If the House’s budget proposal stands, Missourians might see fewer DUI checkpoints on state roads over the next fiscal year.
The House proposed language that would prevent money controlled by that budget from going to such checkpoints. House Budget Committee Chairman Scott Fitzpatrick (R-Shell Knob) said this is largely because of data indicating checkpoints aren’t effective enough compared to other enforcement methods.
“I looked at the data … on what’s the best way to get drunk drivers off the road, and according to data from [the Department of Transportation], the best way to do it is saturation patrols,” said Fitzpatrick. “Last year alone, saturation patrols resulted in a little over 3,000 DWI arrests. Checkpoints resulted in about 1,200, at a cost of over $1,000 per arrest when you look at how much we spend on the checkpoints.”
Lake St. Louis Republican Representative Justin Hill, who formerly worked for the O’Fallon Police Department, also said saturation efforts are more effective. He encouraged fellow lawmakers to give those a try for the twelve months of Fiscal Year ’18.
“Let’s look at the numbers, and I’m sure you will see, and your constituents and your police departments will see that this is more effective and is least impacting innocent individuals that might otherwise go through a checkpoint,” said Hill.
Representative Galen Higdon (R-St. Joseph) is a former Buchanan County Sheriff’s Deputy. He coordinated checkpoints for the last four years before his retirement. He believes checkpoints have reduced crashes in his district, so he opposed the new language.
Representative Kathie Conway (R-St.
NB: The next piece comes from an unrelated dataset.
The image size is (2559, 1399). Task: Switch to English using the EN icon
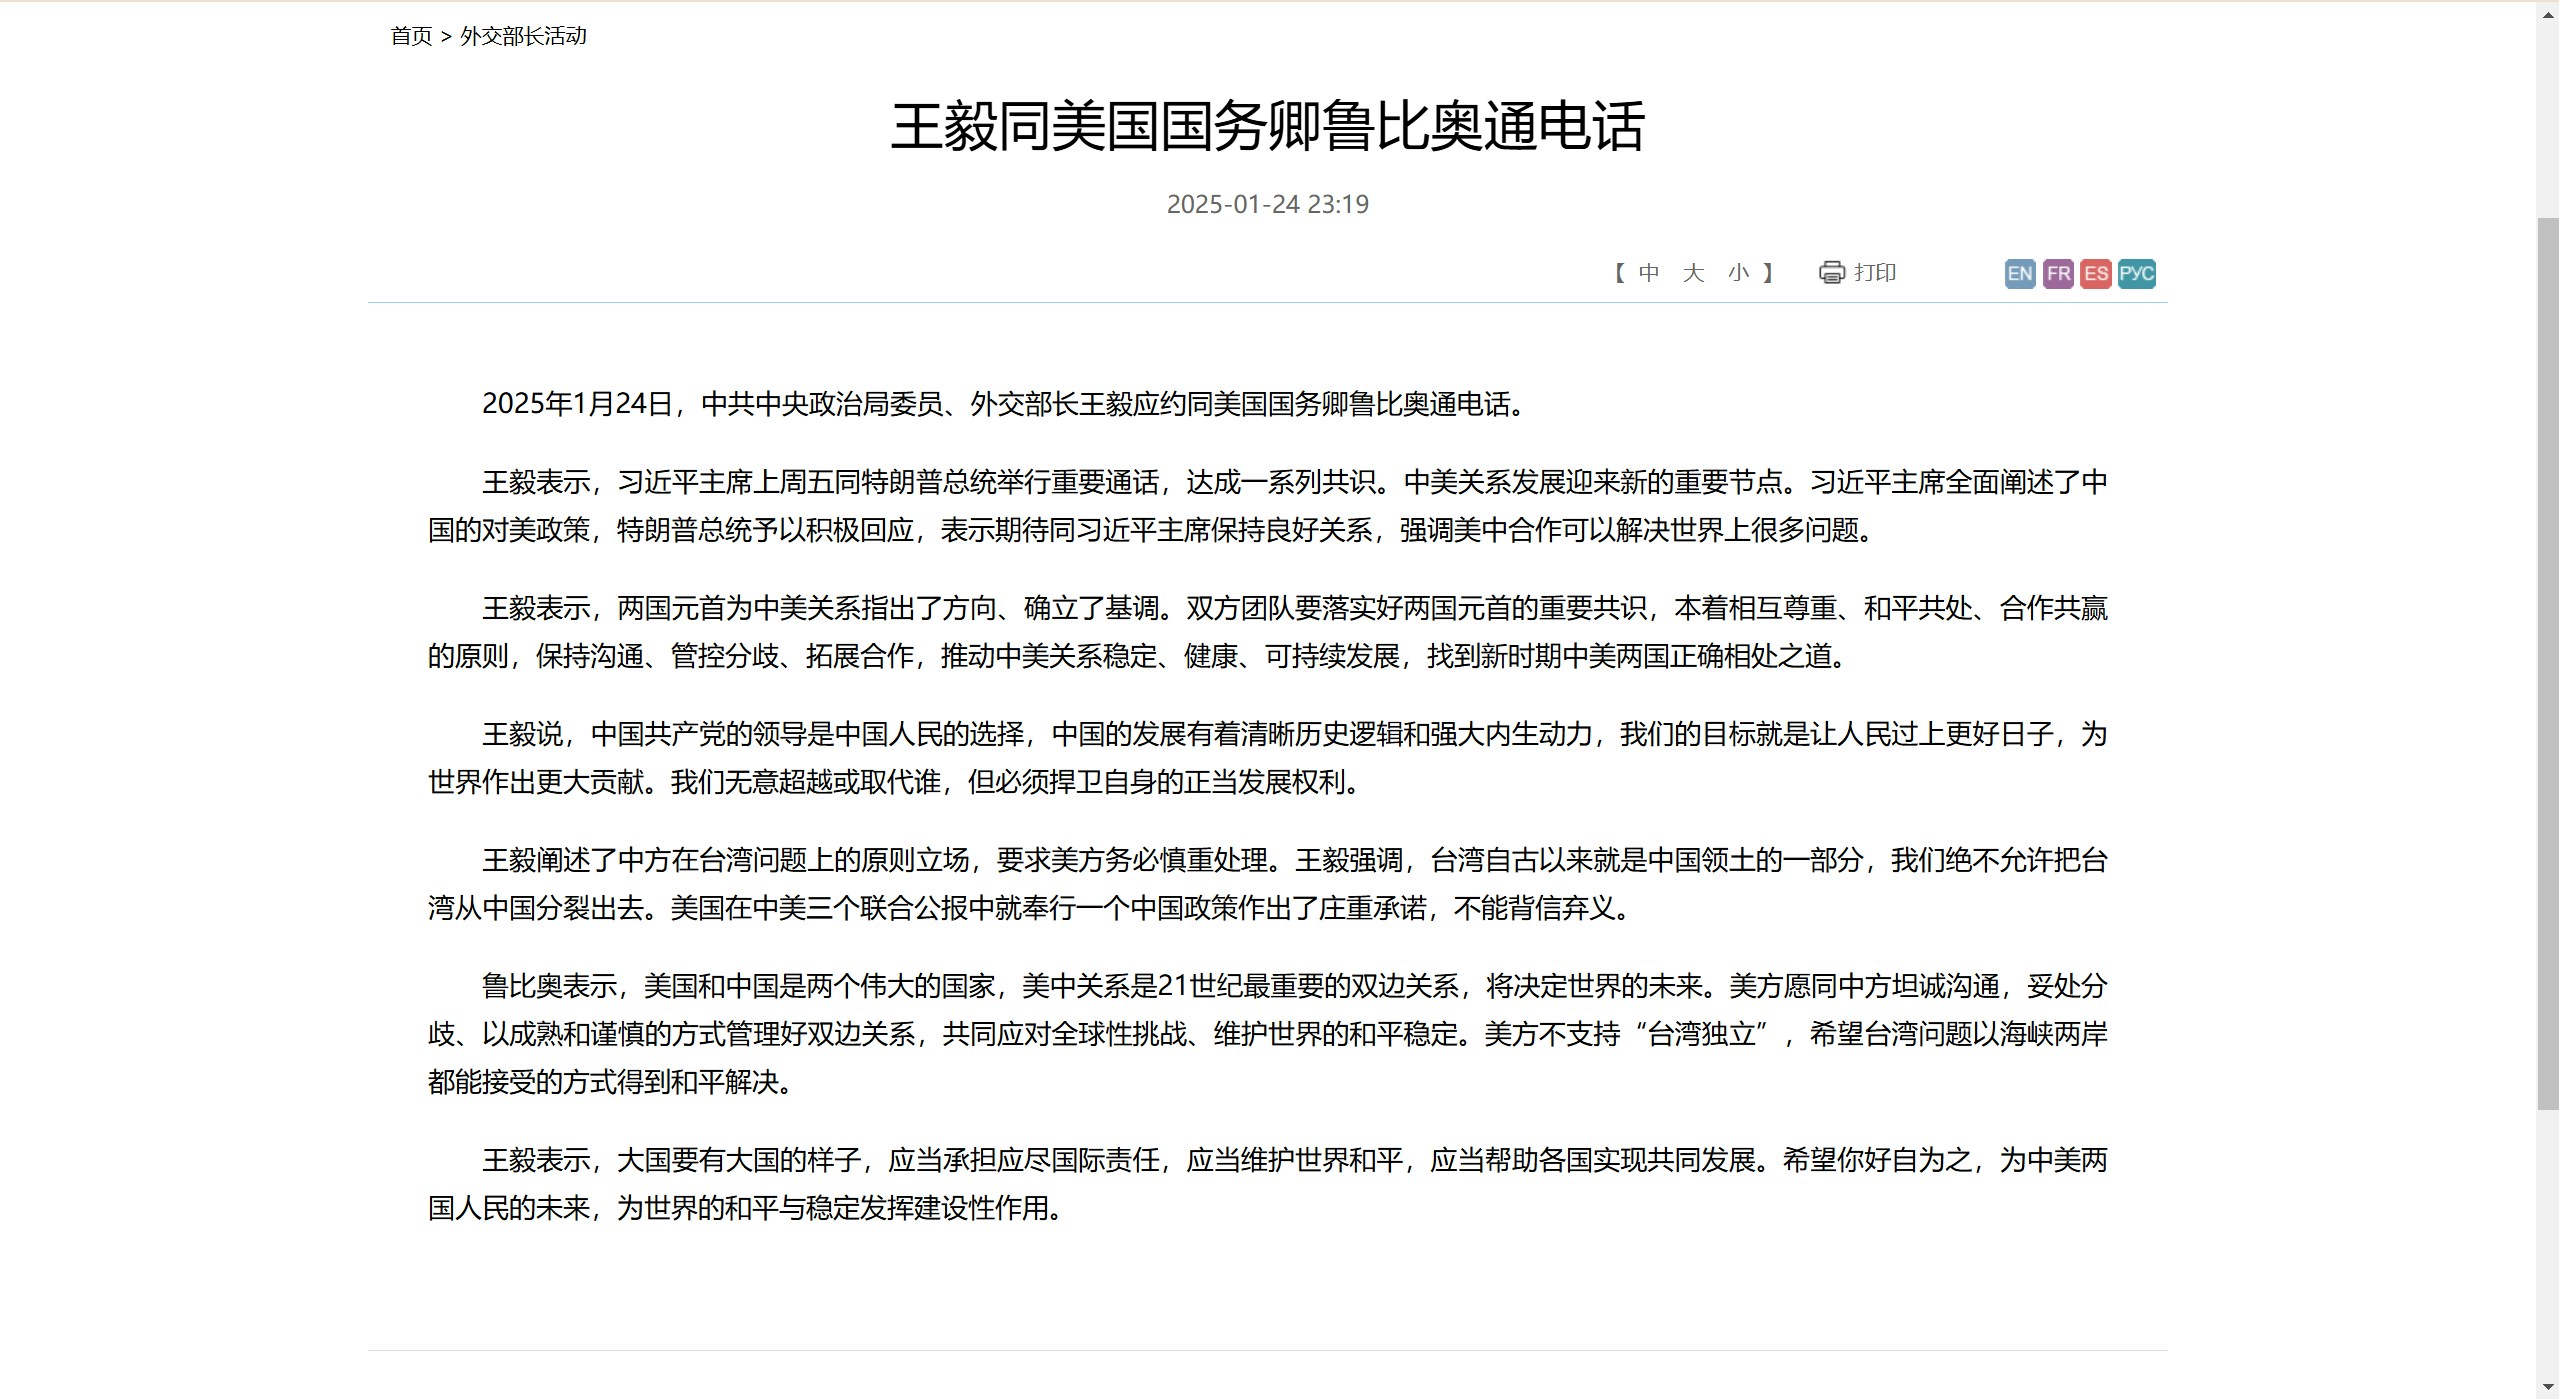[x=2019, y=272]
Charles) chairs the budget subcommittee on Public Safety. She said when the idea to bar state funds from going to checkpoints came up she heard from numerous law enforcement agencies, victims groups, anti-drunk driving groups, and others who opposed the change and were “upset” about it.
She said checkpoints and saturation efforts can work in conjunction, and said the latter actually work better when the two are used together.
Proponents of the change also said there are questions of whether checkpoints violate Missourians’ rights, and said saturation efforts are also more effective at dealing with other violations of the law besides impaired driving.
If the language becomes law, nothing in Missouri law would prevent law enforcement agencies from conducting checkpoints. They simply would not be able to use money allocated by the state budget to do so.
The House’s proposed budget plan next goes to the state Senate for its consideration.